Rees showed a refreshing willingness to consider what works, whatever the source, including a 1991 paper from the Philip Morris archives. “One size does certainly not fit all. I learned that from seeing what were previously secret tobacco industry internal documents,” he said. “They designed cigarettes to meet the needs of specific subgroups of smokers. And were successful at creating demand for their products.”
Along with a focus on rapid delivery of nicotine to the brain, “they also worked very hard to ensure that tobacco products are attractive, that they are convenient, that they are easy to use. That the chemo-sensory qualities of smoking are appealing enough to promote continued use,” said Rees.
Several speakers made it clear, citing randomized trials and real-world evidence, that boosting continued use is key to reducing harm through e-cigarettes. This included Andrew Hyland of Roswell Park Comprehensive Cancer Center and the FDA-funded Population Assessment of Tobacco and Health (PATH) study. He talked about PATH data on the one in six U.S. daily smokers with no plans to ever quit and who don’t vape. About 2 percent of this group tried and stuck with e-cigarettes, becoming accidental quitters.
These never-quitting smokers deserve more attention, said Hyland; they are “at much higher risk for a bad cigarette-caused health outcome because they are much older, heavier smokers and at the low end of the socioeconomics distribution.” Electronic nicotine-delivery system products have the potential to expand the pool of smokers engaged in cessation, thus raising overall quit rates.
How can we get the level of switching success seen in randomized trials of e-cigarettes to happen for more smokers in the real world? David Ashley of Georgia State University, former director of the Office of Science at the FDA’s Center for Tobacco Products, focused much of his opening keynote, “Thinking Outside the Box on E-Cigarettes,” on that question. He stressed that smokers need the opportunity to try various products to find the right one for them as well as coaching on how to use the product.

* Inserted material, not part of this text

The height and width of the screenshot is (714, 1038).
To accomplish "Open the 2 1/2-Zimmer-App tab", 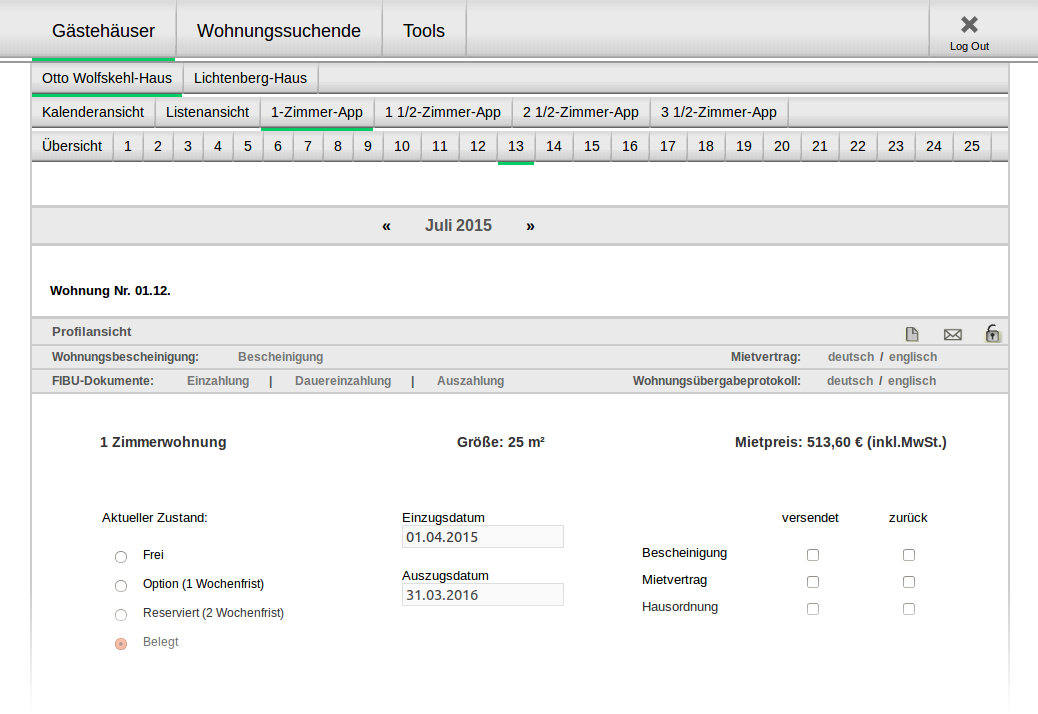I will pos(580,112).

“Purchasing a poor device from a gas station or grocery store shelf, trying it out by yourself with no instructions, does not maximize the likelihood of successful quitting,” Ashley said. He contrasted this with a vape shop that takes a “hands-on interactive approach … working with smokers to find the best product for them.”
Living with Uncertainty
Jamie Hartmann-Boyce of the Centre for Evidence-Based Medicine at the University of Oxford, summarizing the latest Cochrane Review of electronic cigarettes for smoking cessation, made a plea in her talk’s title for “Living with and Addressing Uncertainty.” There is now moderate-certainty evidence from randomized trials, for example, that quit rates are higher with nicotine e-cigarettes than with NRT. As more results pour in, the Cochrane Review is now updated monthly.
In closing, Hartmann-Boyce noted that this field “since its inception has been hampered by false dichotomies: Are [e-cigarettes] safe? Are they not safe? Do we protect children? Do we help adults? And now it’s ‘Is the evidence certain or is it uncertain?’”
She pointed out that just as risk exists on a continuum, so does uncertainty, and that science is working as it should to move us toward firmer ground on e-cigarette effects. “We are getting more certain,” she said. “But what always remains certain is how harmful cigarettes are. And we should not let unnuanced discussions about the uncertainties of e-cigarettes get in the way of communicating that evidence as well.”